**Task item**
Restate word for word the line containing "Image resolution: width=412, height=2486." and all remaining lines of the entries below.

**Source data**
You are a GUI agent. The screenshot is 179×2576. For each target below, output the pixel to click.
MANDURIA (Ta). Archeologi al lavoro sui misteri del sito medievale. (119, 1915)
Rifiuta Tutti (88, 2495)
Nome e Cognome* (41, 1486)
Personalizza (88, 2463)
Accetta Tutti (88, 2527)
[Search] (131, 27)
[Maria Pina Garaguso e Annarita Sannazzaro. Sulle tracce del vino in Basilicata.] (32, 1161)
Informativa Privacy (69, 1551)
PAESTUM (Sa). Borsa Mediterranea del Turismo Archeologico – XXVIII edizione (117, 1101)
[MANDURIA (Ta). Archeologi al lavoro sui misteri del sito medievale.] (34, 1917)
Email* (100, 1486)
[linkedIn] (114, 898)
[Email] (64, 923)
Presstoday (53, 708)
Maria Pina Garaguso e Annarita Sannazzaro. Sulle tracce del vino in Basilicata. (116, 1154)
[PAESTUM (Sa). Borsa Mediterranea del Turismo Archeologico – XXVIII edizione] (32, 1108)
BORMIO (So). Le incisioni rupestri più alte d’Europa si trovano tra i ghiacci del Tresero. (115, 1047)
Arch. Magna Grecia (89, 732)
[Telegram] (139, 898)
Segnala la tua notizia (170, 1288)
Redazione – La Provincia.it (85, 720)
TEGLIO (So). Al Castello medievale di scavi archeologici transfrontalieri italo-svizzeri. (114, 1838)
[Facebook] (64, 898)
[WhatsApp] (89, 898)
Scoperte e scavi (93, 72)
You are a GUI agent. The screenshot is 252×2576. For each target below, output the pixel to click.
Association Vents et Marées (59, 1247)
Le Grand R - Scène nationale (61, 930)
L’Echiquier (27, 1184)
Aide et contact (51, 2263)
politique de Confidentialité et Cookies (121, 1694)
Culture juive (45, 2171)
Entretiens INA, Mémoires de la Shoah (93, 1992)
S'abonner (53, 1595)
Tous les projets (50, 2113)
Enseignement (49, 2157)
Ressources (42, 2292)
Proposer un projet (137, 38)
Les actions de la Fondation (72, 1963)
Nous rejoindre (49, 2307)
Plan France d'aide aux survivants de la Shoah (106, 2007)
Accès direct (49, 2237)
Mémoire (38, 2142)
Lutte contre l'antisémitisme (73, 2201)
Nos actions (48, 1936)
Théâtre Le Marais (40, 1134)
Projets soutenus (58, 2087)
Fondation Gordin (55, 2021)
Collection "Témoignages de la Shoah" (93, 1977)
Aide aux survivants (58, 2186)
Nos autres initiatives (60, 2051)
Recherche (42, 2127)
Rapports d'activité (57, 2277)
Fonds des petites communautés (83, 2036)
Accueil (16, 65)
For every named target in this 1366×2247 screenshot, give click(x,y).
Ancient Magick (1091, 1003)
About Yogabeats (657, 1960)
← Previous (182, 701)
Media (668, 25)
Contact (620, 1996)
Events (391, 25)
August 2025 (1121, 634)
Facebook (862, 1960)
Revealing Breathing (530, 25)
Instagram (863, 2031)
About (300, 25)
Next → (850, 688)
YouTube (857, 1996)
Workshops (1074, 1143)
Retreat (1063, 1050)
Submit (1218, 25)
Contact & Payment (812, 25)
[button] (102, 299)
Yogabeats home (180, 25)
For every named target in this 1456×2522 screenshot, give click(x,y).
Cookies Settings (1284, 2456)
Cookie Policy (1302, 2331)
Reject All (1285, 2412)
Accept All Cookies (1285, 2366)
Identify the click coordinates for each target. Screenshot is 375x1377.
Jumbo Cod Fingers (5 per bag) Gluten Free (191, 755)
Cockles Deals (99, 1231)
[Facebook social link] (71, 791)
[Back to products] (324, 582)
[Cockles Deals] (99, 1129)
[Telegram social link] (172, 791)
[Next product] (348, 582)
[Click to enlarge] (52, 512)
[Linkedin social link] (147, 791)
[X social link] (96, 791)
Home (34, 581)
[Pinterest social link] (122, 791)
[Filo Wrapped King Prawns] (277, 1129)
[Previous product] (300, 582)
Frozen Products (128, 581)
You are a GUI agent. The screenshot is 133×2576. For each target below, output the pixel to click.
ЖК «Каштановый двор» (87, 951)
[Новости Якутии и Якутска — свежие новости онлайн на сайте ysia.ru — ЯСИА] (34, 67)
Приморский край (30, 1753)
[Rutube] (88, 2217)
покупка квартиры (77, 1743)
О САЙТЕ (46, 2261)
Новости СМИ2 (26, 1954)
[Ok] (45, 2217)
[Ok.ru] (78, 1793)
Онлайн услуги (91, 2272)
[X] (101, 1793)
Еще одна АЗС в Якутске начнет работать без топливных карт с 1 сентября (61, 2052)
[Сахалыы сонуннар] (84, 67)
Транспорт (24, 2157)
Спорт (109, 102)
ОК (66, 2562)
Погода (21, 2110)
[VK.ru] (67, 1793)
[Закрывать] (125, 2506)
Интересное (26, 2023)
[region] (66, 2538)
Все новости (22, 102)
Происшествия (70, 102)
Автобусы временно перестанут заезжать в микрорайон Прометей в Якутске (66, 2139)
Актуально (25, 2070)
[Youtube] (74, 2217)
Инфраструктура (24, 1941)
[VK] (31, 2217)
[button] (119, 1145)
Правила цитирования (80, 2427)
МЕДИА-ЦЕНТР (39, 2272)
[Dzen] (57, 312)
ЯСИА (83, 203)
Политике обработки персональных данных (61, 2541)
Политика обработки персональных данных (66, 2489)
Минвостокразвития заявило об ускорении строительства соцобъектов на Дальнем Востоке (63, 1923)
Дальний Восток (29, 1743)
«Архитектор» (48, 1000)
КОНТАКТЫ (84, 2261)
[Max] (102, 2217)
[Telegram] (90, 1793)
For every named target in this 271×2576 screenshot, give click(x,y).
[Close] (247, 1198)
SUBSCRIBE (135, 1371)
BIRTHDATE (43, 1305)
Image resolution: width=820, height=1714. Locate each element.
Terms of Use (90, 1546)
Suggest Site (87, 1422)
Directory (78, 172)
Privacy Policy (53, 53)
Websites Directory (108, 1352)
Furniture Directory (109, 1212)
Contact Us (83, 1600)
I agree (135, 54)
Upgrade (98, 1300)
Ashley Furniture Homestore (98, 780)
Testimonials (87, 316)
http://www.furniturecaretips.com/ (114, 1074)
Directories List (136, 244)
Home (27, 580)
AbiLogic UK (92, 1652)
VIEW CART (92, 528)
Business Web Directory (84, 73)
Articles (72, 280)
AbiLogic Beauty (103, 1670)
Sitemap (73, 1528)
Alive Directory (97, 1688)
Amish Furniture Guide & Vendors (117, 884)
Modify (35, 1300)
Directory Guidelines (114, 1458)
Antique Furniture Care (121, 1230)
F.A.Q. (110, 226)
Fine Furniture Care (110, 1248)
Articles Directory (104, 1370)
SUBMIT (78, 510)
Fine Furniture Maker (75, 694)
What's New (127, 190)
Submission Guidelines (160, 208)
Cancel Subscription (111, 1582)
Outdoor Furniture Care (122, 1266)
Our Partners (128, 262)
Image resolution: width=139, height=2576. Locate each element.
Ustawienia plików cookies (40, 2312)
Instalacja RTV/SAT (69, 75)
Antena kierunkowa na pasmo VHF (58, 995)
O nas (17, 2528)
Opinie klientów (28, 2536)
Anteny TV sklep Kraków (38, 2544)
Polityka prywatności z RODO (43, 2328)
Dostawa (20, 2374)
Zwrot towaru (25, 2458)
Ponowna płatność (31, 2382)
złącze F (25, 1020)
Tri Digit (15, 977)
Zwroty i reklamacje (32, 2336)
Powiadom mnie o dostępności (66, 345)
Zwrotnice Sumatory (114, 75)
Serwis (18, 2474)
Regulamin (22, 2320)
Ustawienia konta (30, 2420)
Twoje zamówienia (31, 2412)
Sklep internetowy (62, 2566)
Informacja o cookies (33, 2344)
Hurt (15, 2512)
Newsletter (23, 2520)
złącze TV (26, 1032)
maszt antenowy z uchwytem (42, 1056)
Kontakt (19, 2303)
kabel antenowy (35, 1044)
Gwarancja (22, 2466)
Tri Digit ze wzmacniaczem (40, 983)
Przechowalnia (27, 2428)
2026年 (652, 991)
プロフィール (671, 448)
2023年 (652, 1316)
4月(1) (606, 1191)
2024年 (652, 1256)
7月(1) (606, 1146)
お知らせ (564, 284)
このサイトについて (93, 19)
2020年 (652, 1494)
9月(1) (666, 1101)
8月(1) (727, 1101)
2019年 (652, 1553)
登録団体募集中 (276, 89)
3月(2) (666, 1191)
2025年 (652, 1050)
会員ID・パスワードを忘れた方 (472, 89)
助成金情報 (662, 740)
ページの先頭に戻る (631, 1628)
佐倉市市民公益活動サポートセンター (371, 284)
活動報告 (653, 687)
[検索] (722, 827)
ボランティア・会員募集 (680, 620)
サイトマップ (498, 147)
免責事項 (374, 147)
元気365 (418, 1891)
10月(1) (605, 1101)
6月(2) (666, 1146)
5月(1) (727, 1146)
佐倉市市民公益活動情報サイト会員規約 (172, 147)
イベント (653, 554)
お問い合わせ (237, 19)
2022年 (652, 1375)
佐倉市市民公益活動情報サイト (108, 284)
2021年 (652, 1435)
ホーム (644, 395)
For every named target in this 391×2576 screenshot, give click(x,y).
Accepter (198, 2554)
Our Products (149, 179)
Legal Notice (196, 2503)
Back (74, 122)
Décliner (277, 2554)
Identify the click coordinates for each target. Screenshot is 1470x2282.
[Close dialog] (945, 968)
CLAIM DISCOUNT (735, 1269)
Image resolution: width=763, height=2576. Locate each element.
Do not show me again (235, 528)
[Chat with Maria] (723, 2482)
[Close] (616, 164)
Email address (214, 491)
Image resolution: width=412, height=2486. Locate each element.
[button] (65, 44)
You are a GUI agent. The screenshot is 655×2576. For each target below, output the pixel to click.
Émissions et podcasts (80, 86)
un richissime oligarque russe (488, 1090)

**Written reply**
Image resolution: width=412, height=2486. Locate each element.
[button] (65, 44)
You are a GUI agent. The screenshot is 655×2576. For each target below, output the pixel to click.
Émissions et podcasts (80, 86)
un richissime oligarque russe (488, 1090)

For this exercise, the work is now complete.